* SOURCE *
____

The oceans at the heart of climate change
On the occasion of the 2015 Paris Climate Change Conference, The Cousteau Society will provide you with keys to understance the importance of ocean in climate change. Data visualisations will be available regulary on our website. This month, discover the crucial role of oceans in regulating the excess heat induced by greenhouse gases.
The world’s oceans absorb heat
For any given rise in temperature, the world’s oceans store ten times more heat that the atmosphere. Taking into account the oceans’ considerable volume (300 times that of the atmosphere) the oceans trap more thermal energy that any other part of the planet. If the heat stored was released into the atmosphere, global temperatures would rise by 18 °C. The ocean acts as a thermal buffer. This capacity delays CO2 induced global warming by as much as one or two decades.

____

* INFORMATION SUPPLIED *
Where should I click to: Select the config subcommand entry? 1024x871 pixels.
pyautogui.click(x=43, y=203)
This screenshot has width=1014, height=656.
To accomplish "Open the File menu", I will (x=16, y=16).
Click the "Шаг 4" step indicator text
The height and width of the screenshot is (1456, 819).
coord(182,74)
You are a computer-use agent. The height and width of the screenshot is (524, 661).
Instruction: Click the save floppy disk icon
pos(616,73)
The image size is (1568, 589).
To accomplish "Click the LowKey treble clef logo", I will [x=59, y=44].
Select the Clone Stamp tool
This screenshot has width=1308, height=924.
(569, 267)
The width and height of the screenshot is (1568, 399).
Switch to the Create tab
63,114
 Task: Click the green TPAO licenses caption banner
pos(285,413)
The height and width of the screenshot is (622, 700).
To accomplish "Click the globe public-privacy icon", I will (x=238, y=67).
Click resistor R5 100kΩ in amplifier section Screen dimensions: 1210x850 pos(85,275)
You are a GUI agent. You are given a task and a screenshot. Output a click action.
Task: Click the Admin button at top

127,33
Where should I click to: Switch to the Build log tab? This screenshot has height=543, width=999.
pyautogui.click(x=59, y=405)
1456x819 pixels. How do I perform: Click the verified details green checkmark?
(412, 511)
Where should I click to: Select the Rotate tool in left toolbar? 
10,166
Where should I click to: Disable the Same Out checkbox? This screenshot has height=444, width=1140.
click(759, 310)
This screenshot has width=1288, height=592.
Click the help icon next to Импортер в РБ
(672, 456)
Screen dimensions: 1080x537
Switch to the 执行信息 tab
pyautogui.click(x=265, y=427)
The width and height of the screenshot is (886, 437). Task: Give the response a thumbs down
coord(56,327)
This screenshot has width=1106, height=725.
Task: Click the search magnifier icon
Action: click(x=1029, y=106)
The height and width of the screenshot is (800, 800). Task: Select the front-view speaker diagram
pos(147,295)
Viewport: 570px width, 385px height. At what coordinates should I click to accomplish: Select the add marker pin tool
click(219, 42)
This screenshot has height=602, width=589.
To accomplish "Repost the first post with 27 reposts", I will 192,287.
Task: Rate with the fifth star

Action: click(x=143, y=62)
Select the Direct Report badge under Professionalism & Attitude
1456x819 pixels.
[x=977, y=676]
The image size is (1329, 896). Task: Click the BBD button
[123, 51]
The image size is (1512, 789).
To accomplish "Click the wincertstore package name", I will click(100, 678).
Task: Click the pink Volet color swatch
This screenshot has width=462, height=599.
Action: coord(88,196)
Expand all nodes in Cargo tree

____

* SET EXERCISE *
Reproduce the passage from the text on oceans and climate change, from "The oceans at" up to and including "or two decades.".

* TASK RESPONSE *
The oceans at the heart of climate change
On the occasion of the 2015 Paris Climate Change Conference, The Cousteau Society will provide you with keys to understance the importance of ocean in climate change. Data visualisations will be available regulary on our website. This month, discover the crucial role of oceans in regulating the excess heat induced by greenhouse gases.
The world’s oceans absorb heat
For any given rise in temperature, the world’s oceans store ten times more heat that the atmosphere. Taking into account the oceans’ considerable volume (300 times that of the atmosphere) the oceans trap more thermal energy that any other part of the planet. If the heat stored was released into the atmosphere, global temperatures would rise by 18 °C. The ocean acts as a thermal buffer. This capacity delays CO2 induced global warming by as much as one or two decades.